Exercise tasks:
1: In the VM Foto exhibitions page, what reason does VM Foto give for sponsoring certain exhibitions, and what is the aim of that sponsorship?
2: Condense the paragraph of the VM Foto exhibitions page beginning "This photographic series is a continuous process" into two sentences, keeping its main facts.
3: Carry on the VM Foto exhibitions page from the point where it stops, in a formal voice.

Photo exhibitions

We support artistic talent

At VM Foto we want to get involved with art and photography. That is why we support different artists by sponsoring certain exhibitions in order to promote their works.

 

In this section, you can see some of the last exhibitions we have printed and enjoy the works exhibited in our web gallery.

Warmer tan the Sun, Elise Corten (Festival Revela’t 2022)

Elise Corten

 


This photographic series is a continuous process documenting the mother of Elise Corten and the relationship she has with her. She tries to show us, through her photographic narrative, the dialogues, moments of intimacy and her great closeness with her subject. The artist uses her camera as a pretext for redefining the maternal link. By drawing on her daily rituals, she looks at her mother as she is – in other words, a woman in her own right and not just a mother.

Material provided:
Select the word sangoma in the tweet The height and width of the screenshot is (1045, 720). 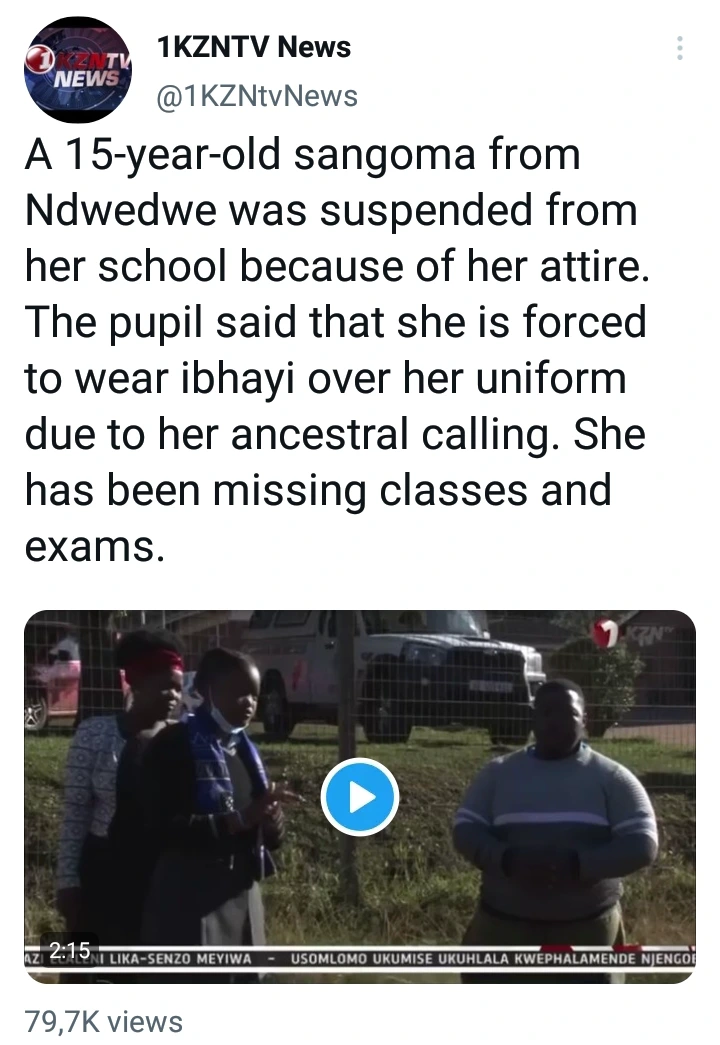click(384, 155)
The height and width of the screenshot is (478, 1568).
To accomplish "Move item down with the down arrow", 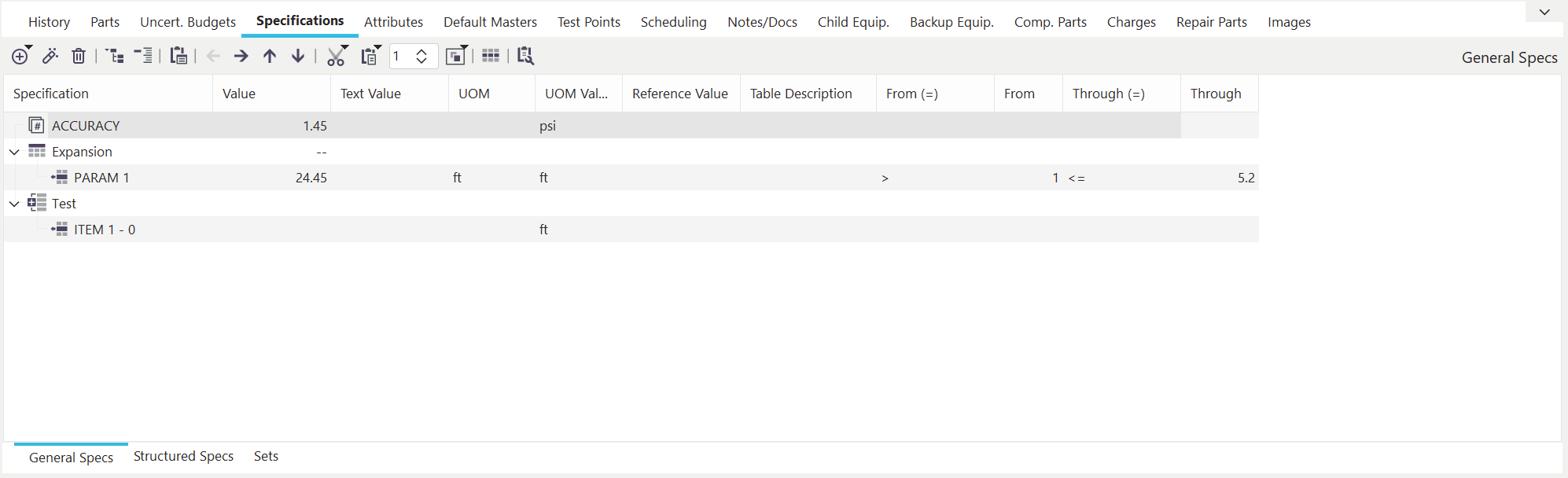I will (x=298, y=56).
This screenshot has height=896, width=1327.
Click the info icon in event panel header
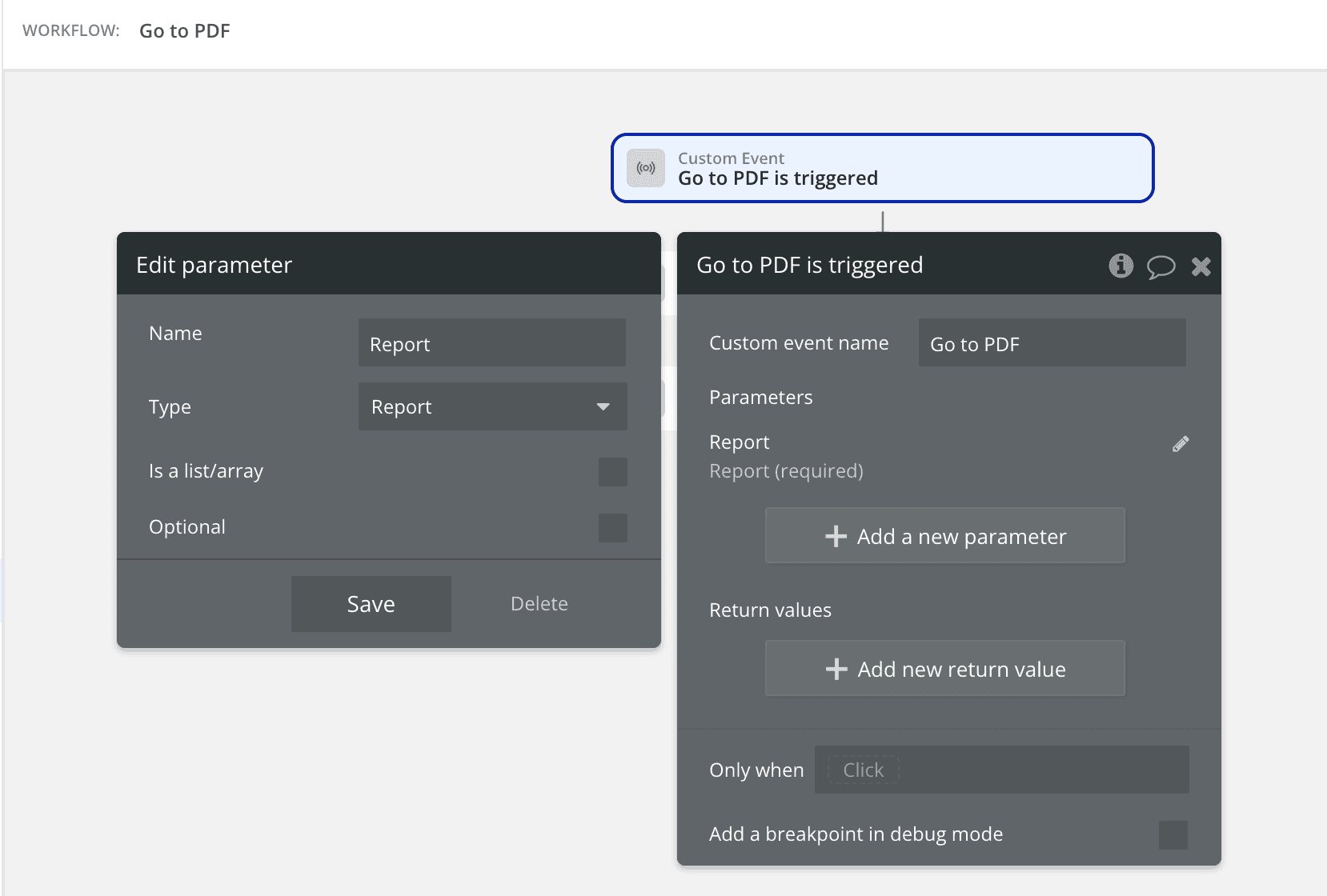pos(1121,266)
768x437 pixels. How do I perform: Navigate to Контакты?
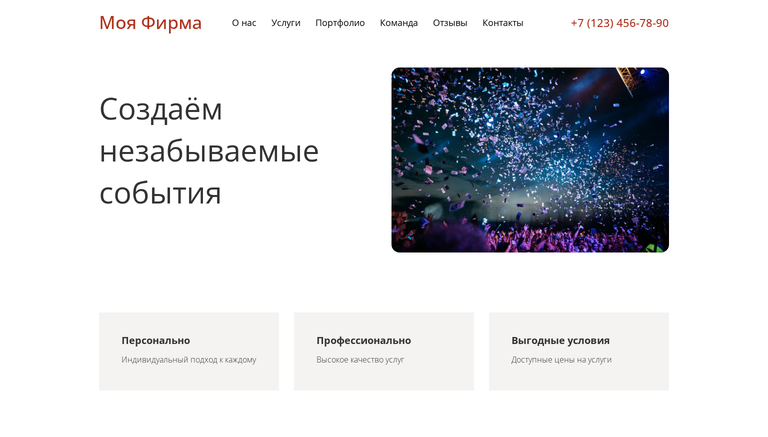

Exercise answers:
1: VM Foto sponsors certain exhibitions because it wants to get involved with art and photography. Through this sponsorship it supports different artists and aims to promote their works.

2: The series is an ongoing record of Elise Corten's mother and of the relationship between them, conveying their dialogues, moments of intimacy and great closeness. Using the camera as a pretext for redefining the maternal link and drawing on daily rituals, the artist presents her mother as a woman in her own right rather than only as a mother.

3:
The pictures show the desire that a mother has to reveal to her daughter, a photographer, the physical and emotional changes she is going through. The project is both personal and universal, exposing mother to daughter and daughter to mother and self to self. An intimate and sensual mother-daughter relationship is revealed through the succession of portraits and still life works.

Elise Corten (BE 1994°) is a photographer based in Belgium. Elise’s practice primarily explores themes of intimacy, identity and memory through long term photo projects.

Her work has been shown in various international exhibitions and publications including Portrait of Humanity (UK), Hangar Photo Art Center (BE) and Helsinki Photo Festival (FI) amongst others.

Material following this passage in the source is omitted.